• _Set exercise_
Rewrite the part of the data that opens with the line containing "This screenshot has height=791, width=441." and closes with the line containing "I will pos(63,272).", both lines included. Copy every line in full, but multiply each coordinate in the answers by 0.3 and round to a whole number, with halves rounded up, leaving all other numbers unchanged.
## BEGIN Exercise inputs
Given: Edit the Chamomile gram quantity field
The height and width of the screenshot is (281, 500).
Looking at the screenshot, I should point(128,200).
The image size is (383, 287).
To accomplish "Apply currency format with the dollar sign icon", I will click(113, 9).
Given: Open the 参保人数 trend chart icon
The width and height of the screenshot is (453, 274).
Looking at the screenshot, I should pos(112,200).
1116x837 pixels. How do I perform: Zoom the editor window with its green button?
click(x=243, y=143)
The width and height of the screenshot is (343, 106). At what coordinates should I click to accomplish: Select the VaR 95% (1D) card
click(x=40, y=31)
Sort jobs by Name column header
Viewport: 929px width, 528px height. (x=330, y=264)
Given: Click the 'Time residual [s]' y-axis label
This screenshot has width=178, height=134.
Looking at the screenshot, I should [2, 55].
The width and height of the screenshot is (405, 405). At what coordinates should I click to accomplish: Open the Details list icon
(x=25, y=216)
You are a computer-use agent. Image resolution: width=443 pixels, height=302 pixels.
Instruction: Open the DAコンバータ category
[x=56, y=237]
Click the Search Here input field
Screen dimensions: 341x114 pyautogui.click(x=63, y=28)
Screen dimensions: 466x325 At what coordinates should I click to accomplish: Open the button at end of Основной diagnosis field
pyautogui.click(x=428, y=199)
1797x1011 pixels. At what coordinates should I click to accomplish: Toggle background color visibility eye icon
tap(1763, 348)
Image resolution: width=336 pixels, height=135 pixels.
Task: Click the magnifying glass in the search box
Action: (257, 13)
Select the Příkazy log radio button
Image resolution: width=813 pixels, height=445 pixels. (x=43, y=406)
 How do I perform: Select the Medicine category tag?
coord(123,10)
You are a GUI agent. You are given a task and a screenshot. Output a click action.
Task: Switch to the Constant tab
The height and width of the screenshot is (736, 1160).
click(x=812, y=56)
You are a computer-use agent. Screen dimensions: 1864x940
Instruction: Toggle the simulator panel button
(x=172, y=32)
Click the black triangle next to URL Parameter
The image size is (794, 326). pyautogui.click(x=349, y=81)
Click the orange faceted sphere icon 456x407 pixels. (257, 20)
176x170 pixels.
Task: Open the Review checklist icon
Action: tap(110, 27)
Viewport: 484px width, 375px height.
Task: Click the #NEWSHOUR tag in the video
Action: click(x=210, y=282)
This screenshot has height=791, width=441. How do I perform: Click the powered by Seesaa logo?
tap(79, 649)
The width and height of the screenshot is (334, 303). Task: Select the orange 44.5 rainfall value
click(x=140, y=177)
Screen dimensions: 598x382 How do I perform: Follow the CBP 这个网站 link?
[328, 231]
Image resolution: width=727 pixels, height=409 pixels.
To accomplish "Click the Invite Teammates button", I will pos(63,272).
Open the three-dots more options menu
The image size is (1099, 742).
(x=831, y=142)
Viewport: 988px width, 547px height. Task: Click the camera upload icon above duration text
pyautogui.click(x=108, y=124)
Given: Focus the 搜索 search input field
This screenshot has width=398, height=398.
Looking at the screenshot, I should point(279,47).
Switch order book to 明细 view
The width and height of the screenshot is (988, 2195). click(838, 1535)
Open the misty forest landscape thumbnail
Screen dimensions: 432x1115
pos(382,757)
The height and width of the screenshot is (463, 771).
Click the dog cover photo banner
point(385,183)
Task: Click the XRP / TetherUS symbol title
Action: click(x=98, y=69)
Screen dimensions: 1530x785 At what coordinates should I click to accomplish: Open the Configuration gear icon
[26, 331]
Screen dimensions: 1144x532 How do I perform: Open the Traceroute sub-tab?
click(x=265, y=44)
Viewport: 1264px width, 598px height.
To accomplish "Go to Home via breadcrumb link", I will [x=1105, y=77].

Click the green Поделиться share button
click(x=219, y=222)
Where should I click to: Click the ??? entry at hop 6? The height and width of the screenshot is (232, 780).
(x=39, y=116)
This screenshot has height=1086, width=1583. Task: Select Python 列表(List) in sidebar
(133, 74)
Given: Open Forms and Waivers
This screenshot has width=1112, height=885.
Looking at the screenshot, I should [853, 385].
## END Exercise inputs
• _Solution for this problem_
This screenshot has height=791, width=441. How do I perform: Click the powered by Seesaa logo?
tap(24, 195)
The width and height of the screenshot is (334, 303). Task: Select the orange 44.5 rainfall value
click(x=42, y=53)
Screen dimensions: 598x382 How do I perform: Follow the CBP 这个网站 link?
[98, 69]
Image resolution: width=727 pixels, height=409 pixels.
To accomplish "Click the Invite Teammates button", I will pos(19,82).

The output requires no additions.